▶ EXERCISE
Below this line is a listing that includes pictures. Copy exactly, and only, the lines from the one containing "How do I perform: Click" through the one containing "Given: Expand the Author information section"; the pictures do not go in the copy.

▶ RECORDS TO PROCESS
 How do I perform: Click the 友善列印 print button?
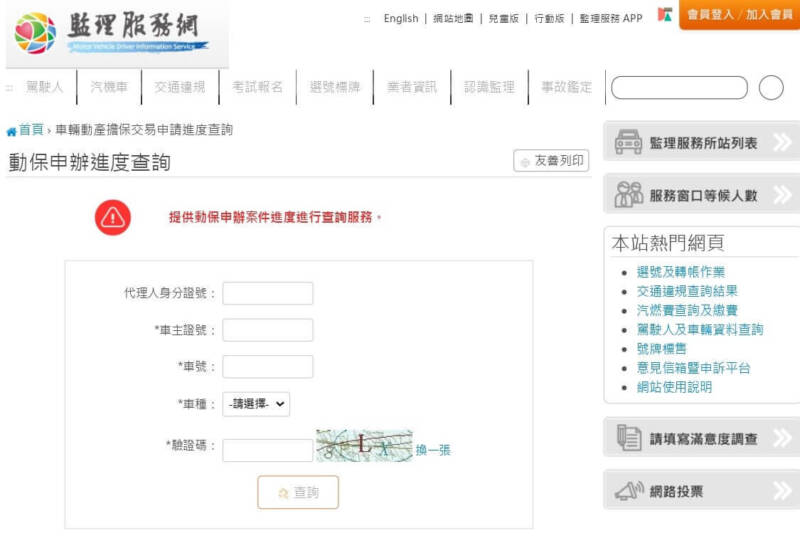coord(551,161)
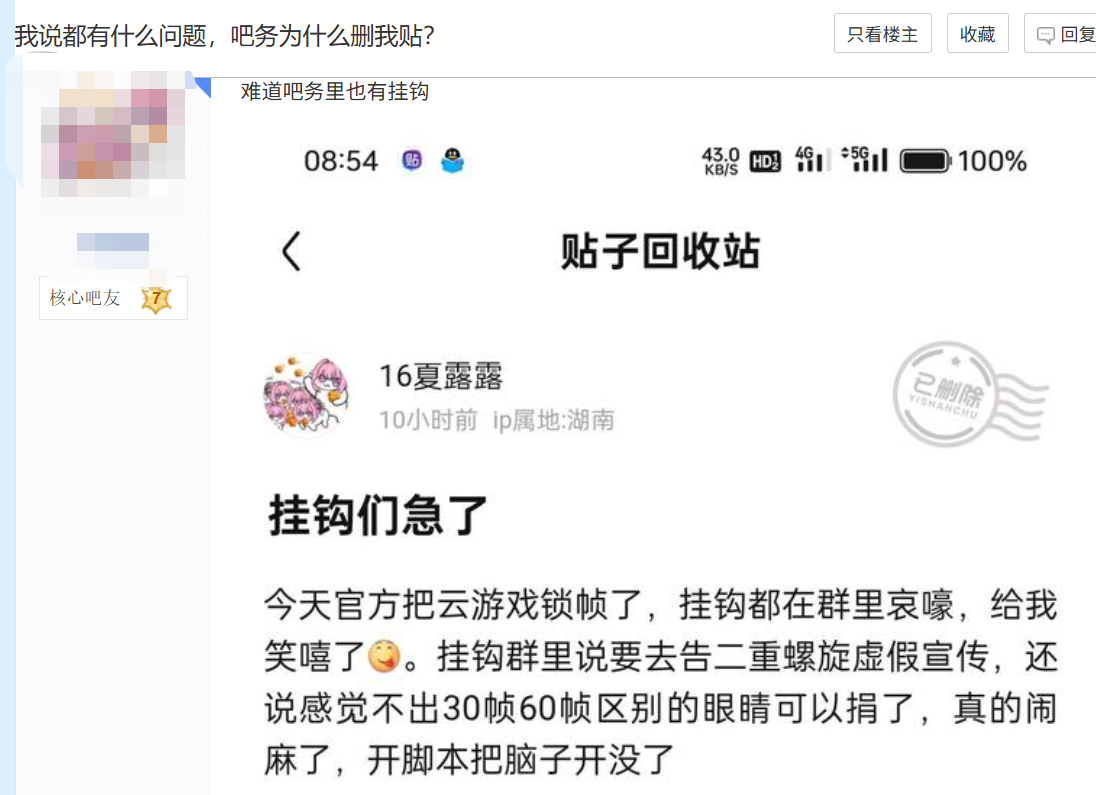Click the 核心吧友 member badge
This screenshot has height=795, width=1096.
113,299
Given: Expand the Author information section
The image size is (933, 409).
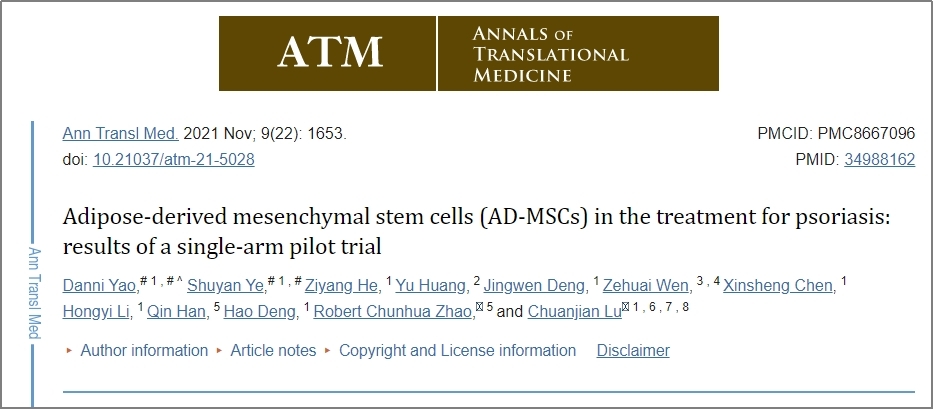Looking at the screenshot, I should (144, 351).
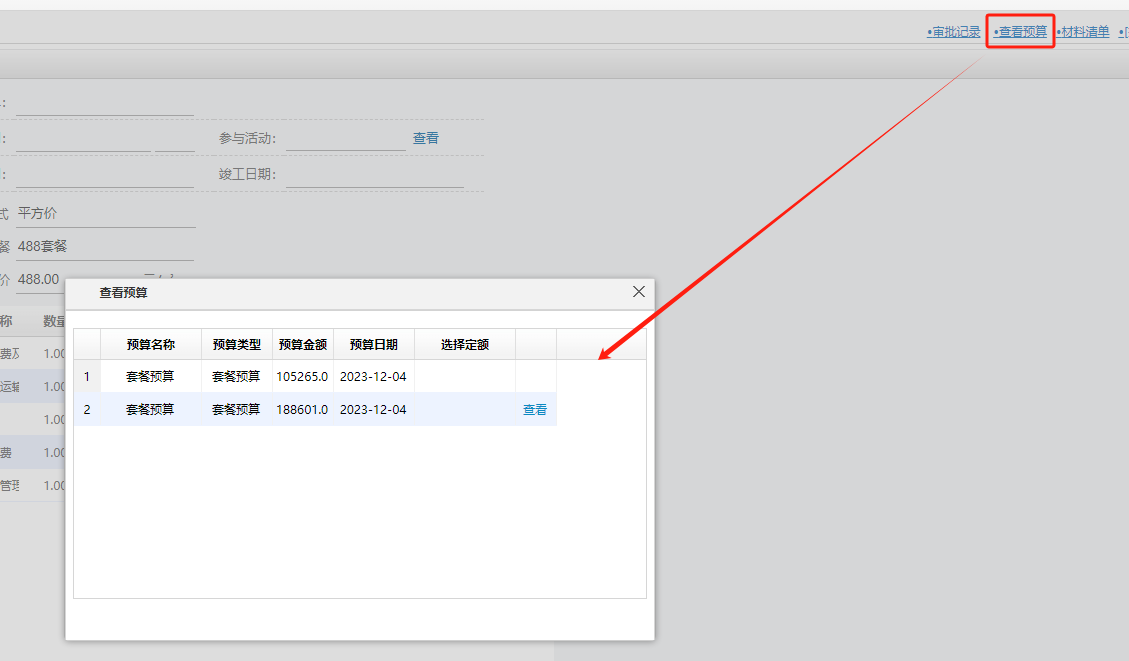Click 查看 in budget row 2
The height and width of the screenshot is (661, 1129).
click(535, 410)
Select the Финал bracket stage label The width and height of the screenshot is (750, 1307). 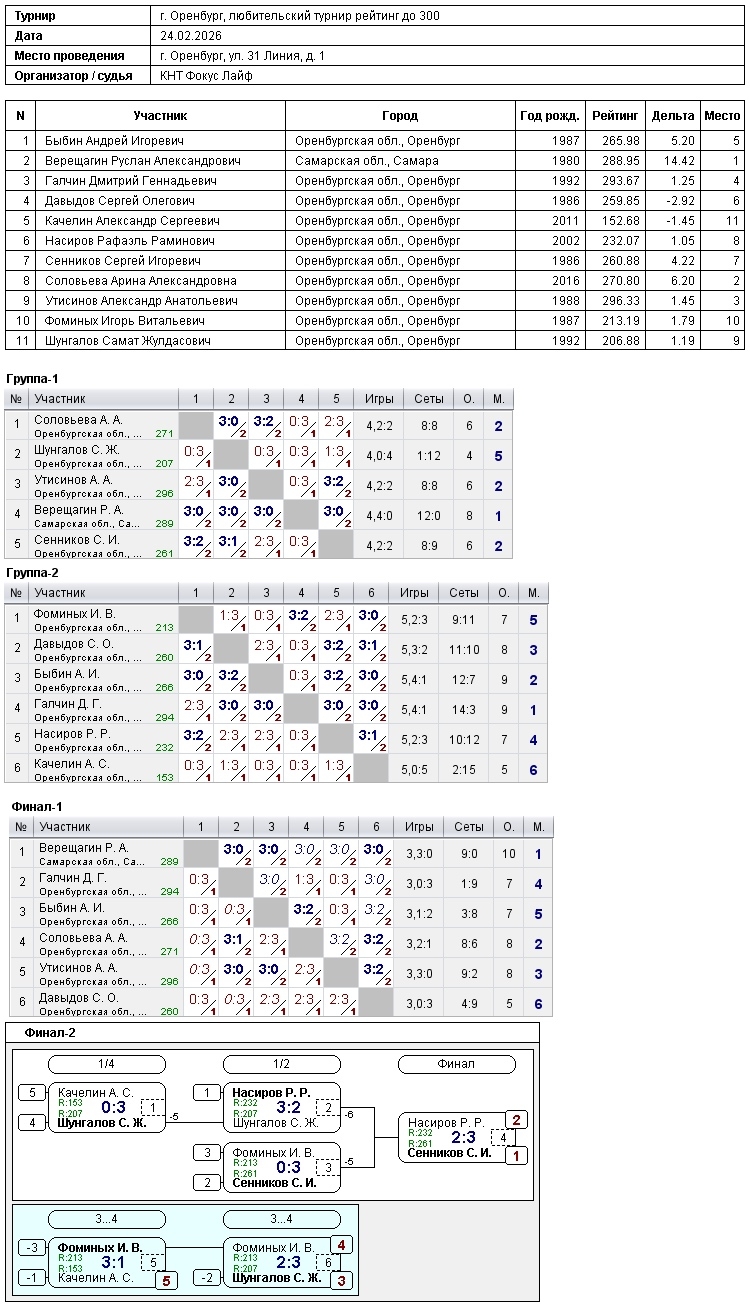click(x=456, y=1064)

==

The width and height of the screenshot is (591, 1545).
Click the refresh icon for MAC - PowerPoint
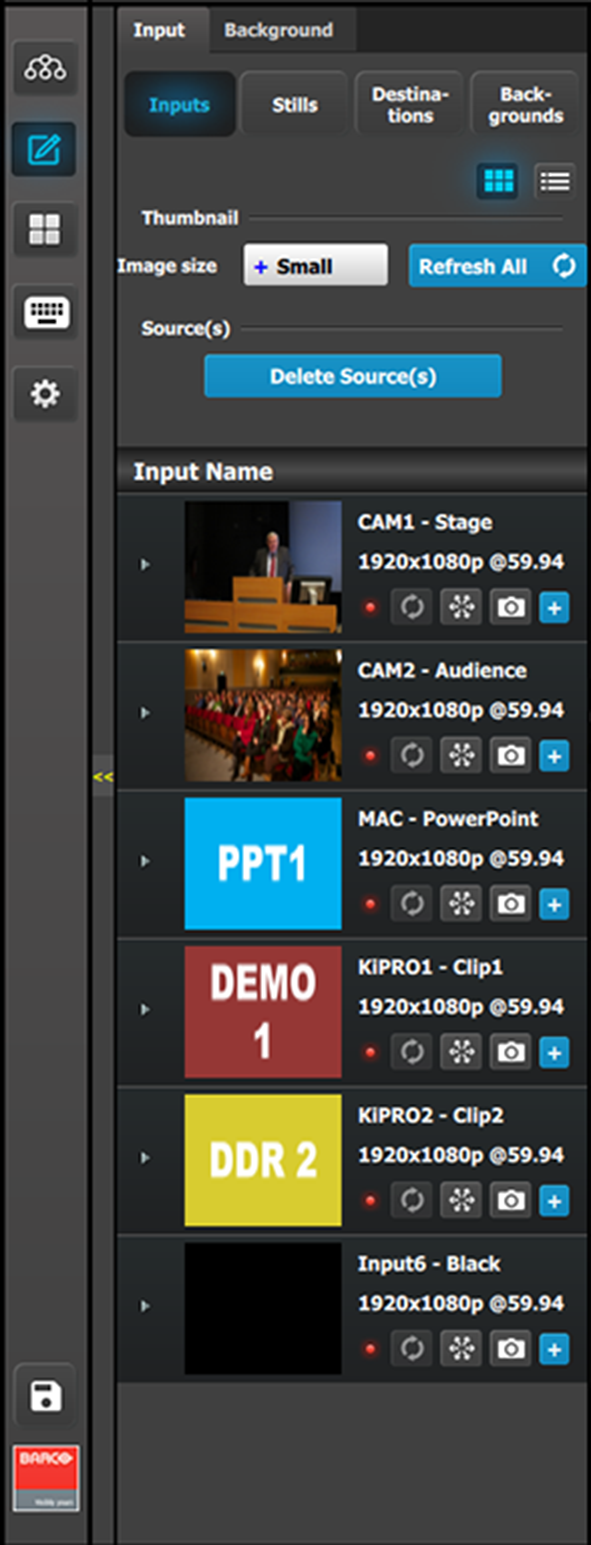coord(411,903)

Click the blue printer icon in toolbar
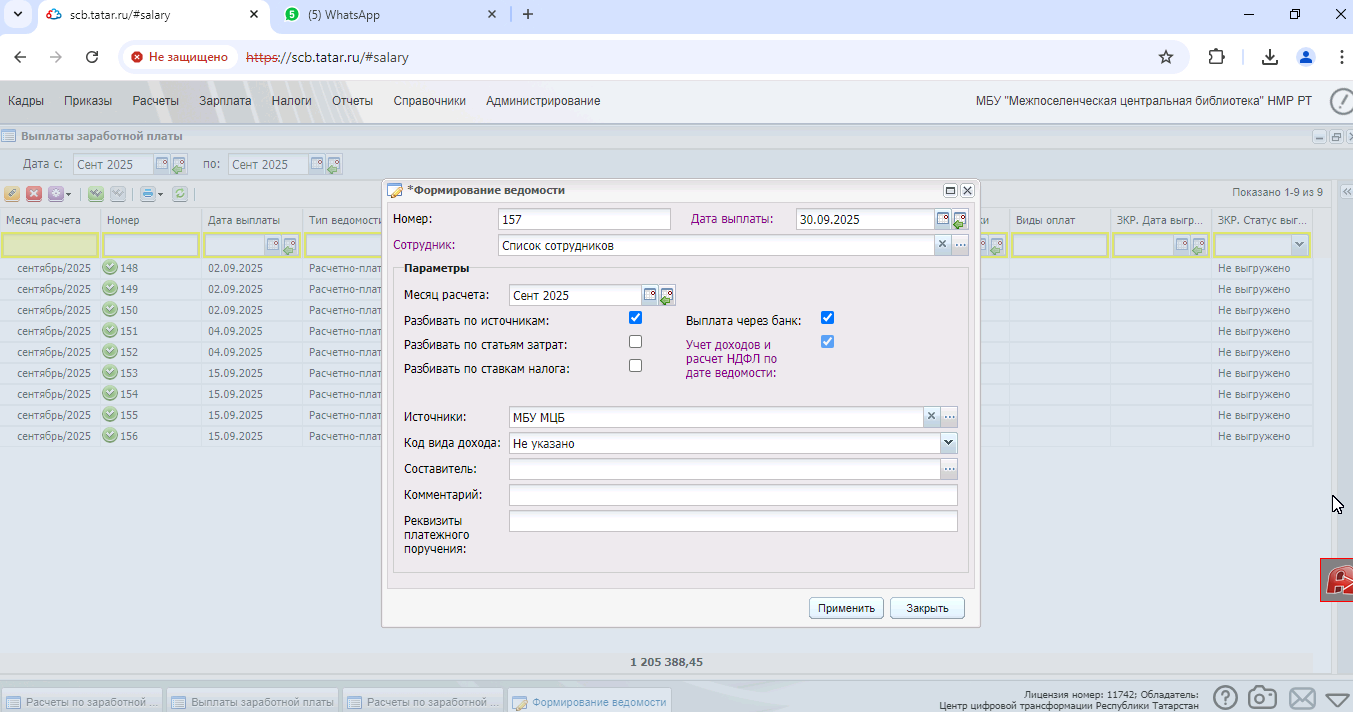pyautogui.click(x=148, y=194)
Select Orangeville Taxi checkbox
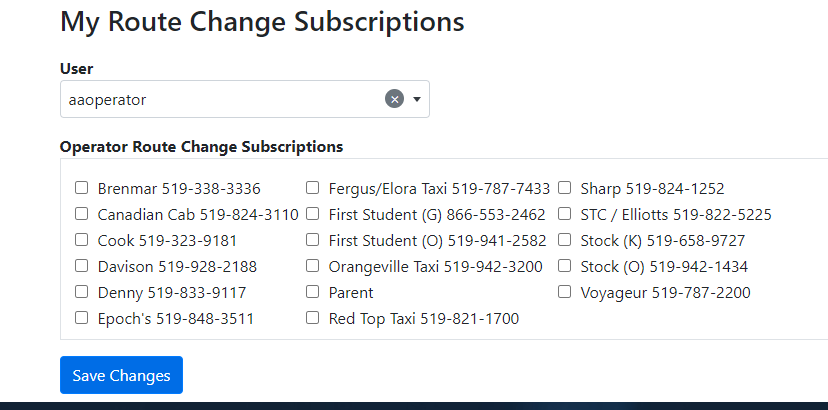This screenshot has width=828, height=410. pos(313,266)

--

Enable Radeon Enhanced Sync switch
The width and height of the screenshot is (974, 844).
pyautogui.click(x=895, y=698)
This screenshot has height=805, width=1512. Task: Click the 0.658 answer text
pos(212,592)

▶ SOLUTION FOR THIS PROBLEM
 How do I perform: Click the 友善列印 print button?
coord(551,161)
Click the 核心吧友 member badge
This screenshot has height=795, width=1096.
113,299
Given: Expand the Author information section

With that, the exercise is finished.